佐久間彩加さんは選曲すごくないですか・・? 実はこのトイレの神様は9分くらいある曲なんですよね。カラオケも9分かどうかは分かりませんが、もしそうだったらかなり体力を使ったと思います。分析レポートとしては表現力が90点とすこーしだけ低かったのが敗因でしょう。ただ、決勝という大舞台で安定性が10なのはかなり肝が座っていますね。
安大智さんに関しては、選曲が神でした。実はこの「愛しい人よ Good Night...」は採点ではかなりよい点を取れる曲です。私もよく歌っていましたが、毎回90点以上はコンスタントに取れます。理由としてはまずテンポがゆっくりなこと、サビの音程が高く抑揚も取れること(ただしサビ以外は抑揚取りにくいです)、テンポがゆっくりなのでビブラートが入れやすいということ、などです。B'zの初期の頃の曲なので若い方は知らないとは思いますが、曲自体もいいので是非歌ってみてください。
そして優勝したU-18四天王の鈴木杏奈さん。毎回決勝では点を取りやすい曲ではなく自分の好きな曲を歌うというチャレンジャーで個人的には応援していました。さすがに今回は手堅く来るかなと思ったらいつも通りを貫き通したのは本当に尊敬します。
▽鈴木杏奈さんの分析レポート
音程正確率:94%
表現力:93点(抑揚95点、しゃくり39点、こぶし28回)
Ai感性:100点
ロングトーン:4.5/5
安定性:10/10
リズム:□□□■□□□
ビブラート:3.5/5(13秒、33回、B-2)
予選、決勝ともに100点のAi感性お見事です。Aiの申し子でしょうね。今後も活躍していく姿が目に浮かびます。ただ気になるのはビブラート。ここが4点台だったら99点は超えていたと思います。
まとめ
ということで2019年U-18年間チャンピオンは鈴木杏奈さんでした。2年5ヶ月ぶりの優勝で、本人もかなり嬉しかったんではないでしょうか。これで年末の「年忘れにっぽんの歌」に参加できるということで、何を歌うか楽しみです。

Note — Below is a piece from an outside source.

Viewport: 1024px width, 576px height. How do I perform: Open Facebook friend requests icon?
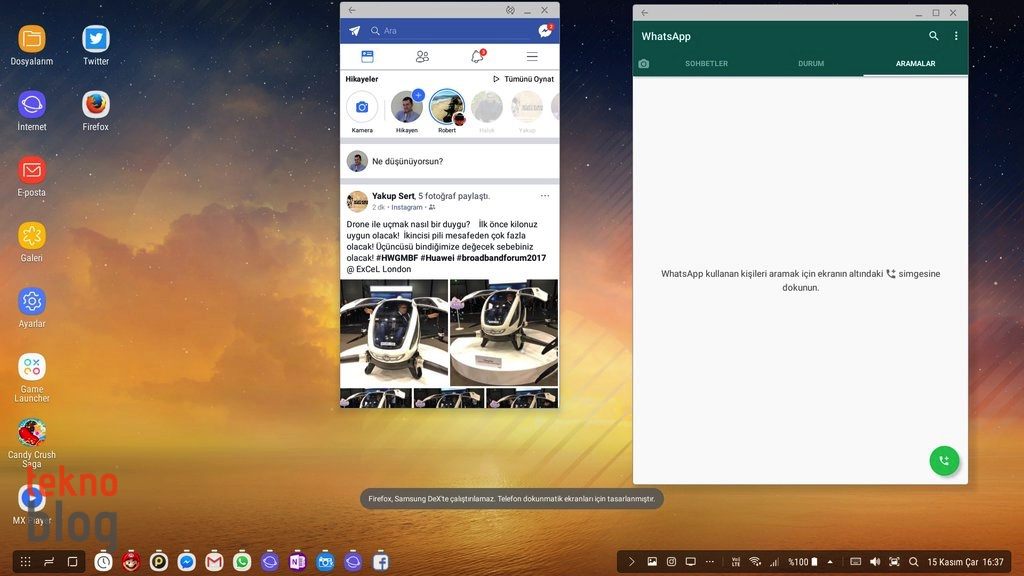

今回の放送で、新採点マシン(Ai)では抑揚についてDX-Gと判定基準が違う気がしてきました。今まで抑揚で確実に90点以上取れている方達が揃って低い点数でしたし。これについては今後も自分で歌ってみて調査してみます。何か分かった場合はこちらのブログで報告します。
さて次回は、2020年1月5日放送の「U-18歌うま大甲子園 新人王決定戦3時間SP」です。2020年一発目で楽しみです! 翌日が出社日ですけどね(泣
※本記事内の「平均点」とは、2017年以降のバトル全ての回の点数の平均です(独自調べ)。